Foiled militant attack

Published July 1, 2015

IN what appears to have been another so-called intelligence-based operation, a raid on the outskirts of Lahore this week resulted in the death of at least four militants linked, according to security officials, to the banned groups Al Qaeda and TTP. The militants had allegedly travelled from Wana, South Waziristan, to Lahore to attack multiple targets in Punjab, demonstrating yet again that the long war against militancy is a national war that will ebb and flow until the state has both a winning strategy and the relentless determination to implement it. The basic difference between a long-term winning strategy and the recent successes against militancy — since Operation Zarb-i-Azb began last year, the counter-insurgency campaign in Fata has been actively complemented by counterterrorism operations in the provinces — is that the state has not really gone beyond the disruption and dismantling of terrorist cells. Where the intelligence learns of an imminent terrorist attack or uncovers a cell of militants, action is duly taken — and as a result several attacks have been foiled and many militants captured or eliminated.

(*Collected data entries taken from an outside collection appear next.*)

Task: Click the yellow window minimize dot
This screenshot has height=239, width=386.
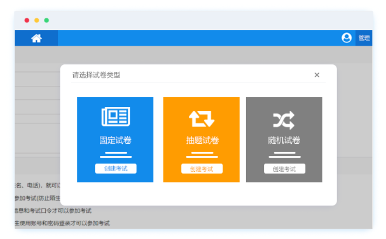Action: pos(37,21)
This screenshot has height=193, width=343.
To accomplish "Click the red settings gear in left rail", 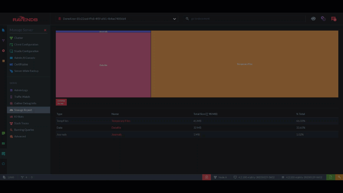I will click(3, 51).
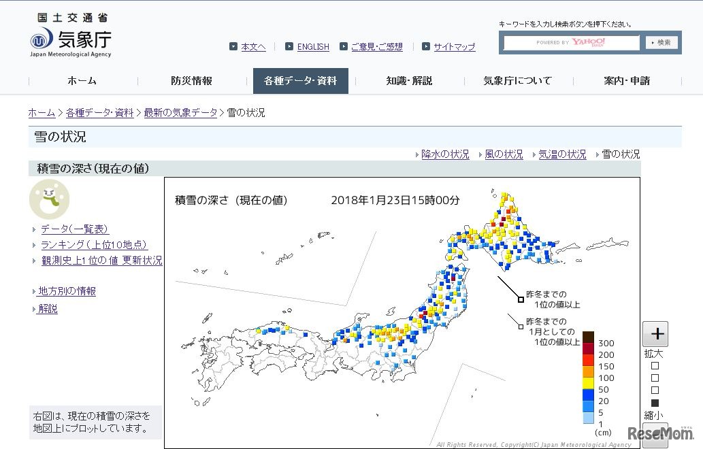
Task: Select the topmost zoom level box under 拡大
Action: [x=655, y=365]
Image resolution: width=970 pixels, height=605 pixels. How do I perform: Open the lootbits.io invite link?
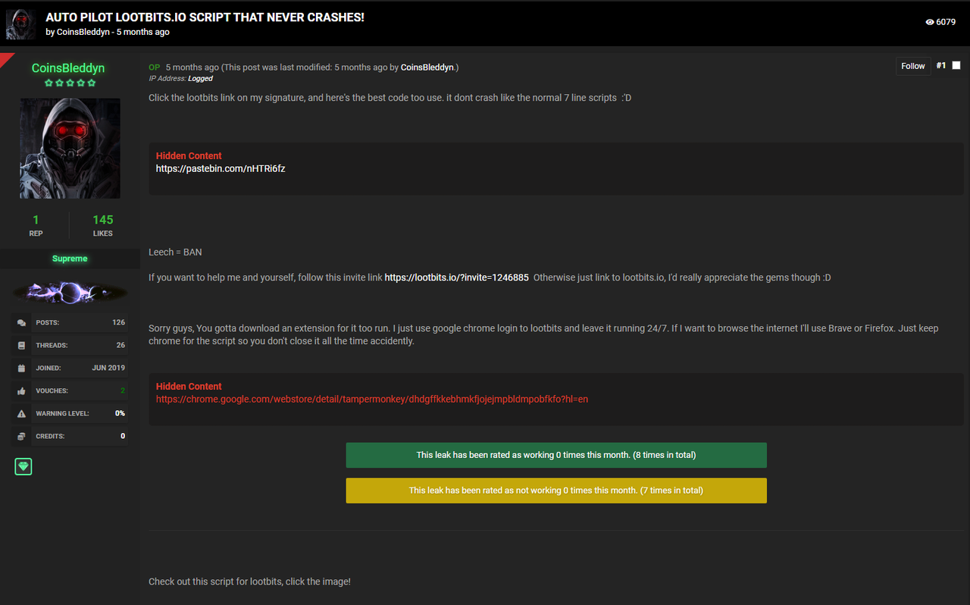click(x=456, y=277)
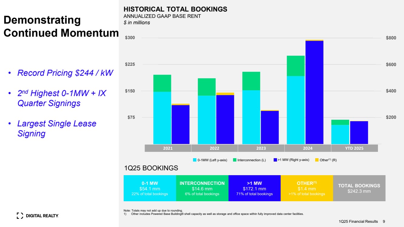Click the cyan 0-1MW legend swatch

(x=195, y=160)
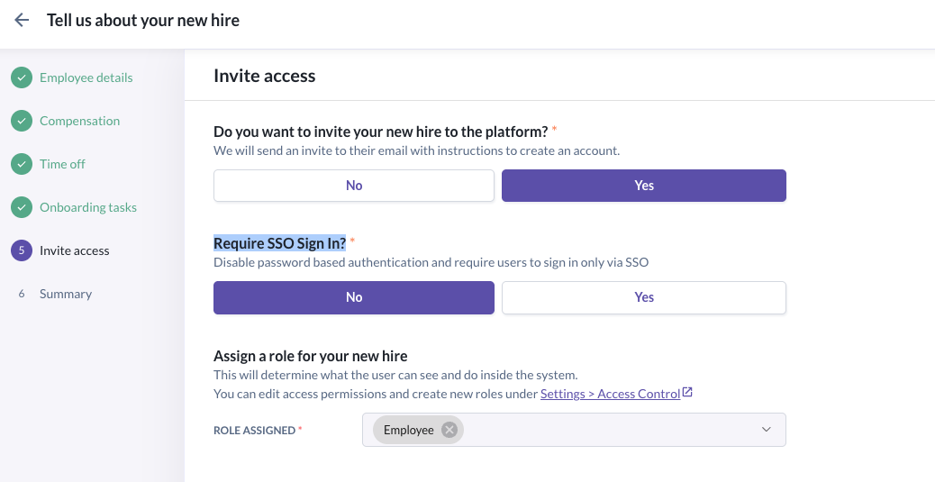Select Yes to invite new hire

644,186
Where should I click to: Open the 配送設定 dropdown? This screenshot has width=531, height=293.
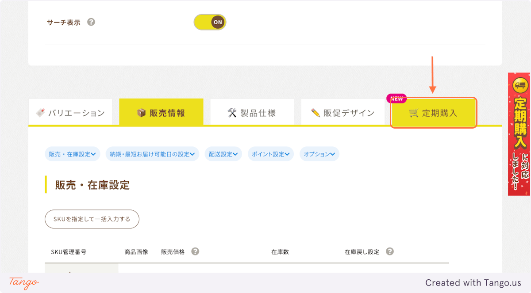point(223,154)
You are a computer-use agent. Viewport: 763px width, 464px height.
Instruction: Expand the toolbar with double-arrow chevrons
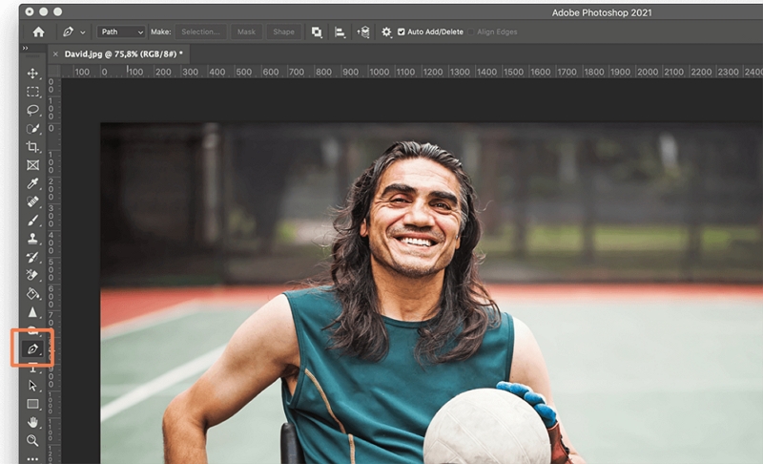(x=24, y=48)
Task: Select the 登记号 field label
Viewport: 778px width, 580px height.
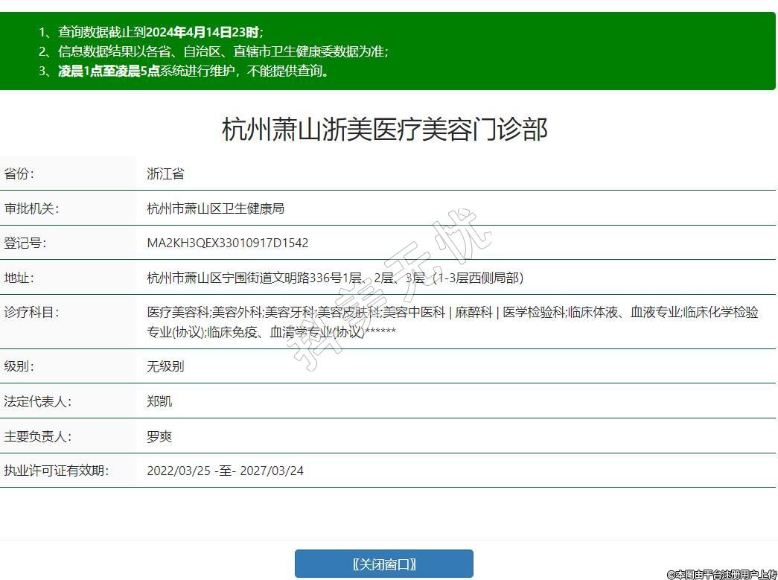Action: [x=25, y=243]
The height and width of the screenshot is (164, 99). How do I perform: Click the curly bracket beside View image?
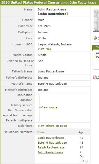tap(39, 107)
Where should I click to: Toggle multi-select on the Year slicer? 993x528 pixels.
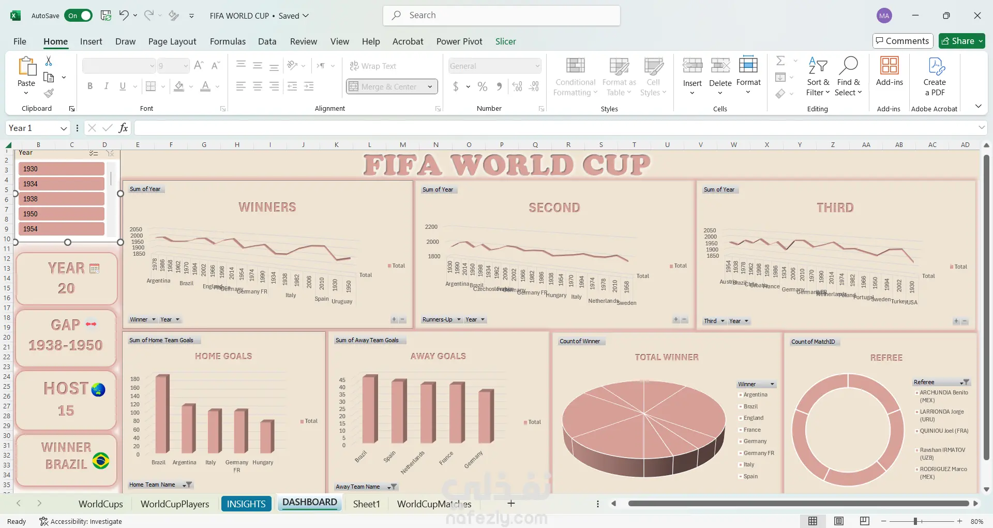click(x=93, y=153)
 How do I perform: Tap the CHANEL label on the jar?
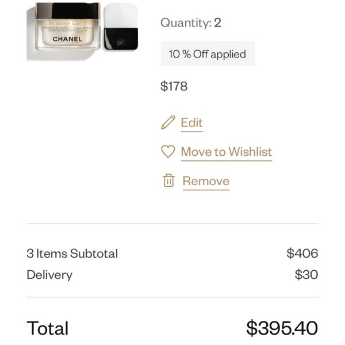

Yet, that approach does little to address the militancy threat in its many dimensions. Terrorist networks do not exist in isolation — from funding to transport and from hideouts to indoctrination, any given militant group exists and operates with the help of a number of supporting actors. That much-needed support often comes from various elements of society itself — charitable donations, overnight accommodation, providing space to recruit and indoctrinate and other seemingly ancillary tasks are all often provided by aiders and abettors, who may not strap on a suicide vest themselves but help ensure that militancy remains the foremost security threat the country faces today. Where, despite rhetorical claims by government and military officials, is the attempt to shut down the infrastructure of jihad, the mosque-madressah-social welfare network that both sustains and hides militants? True, a declining state in terms of capacity to deal with the scale of the problem and the size of the population is part of the challenge. But there is also the unwillingness to recognise that as once militant groups morphed and overlapped, so they do so today. The raid outside Lahore unsurprisingly found elements of TTP and Al Qaeda collaborating. Few would be surprised if the so-called pro-state militants are secretly collaborating with the TTP and other anti-state militants. Zero tolerance remains the only option.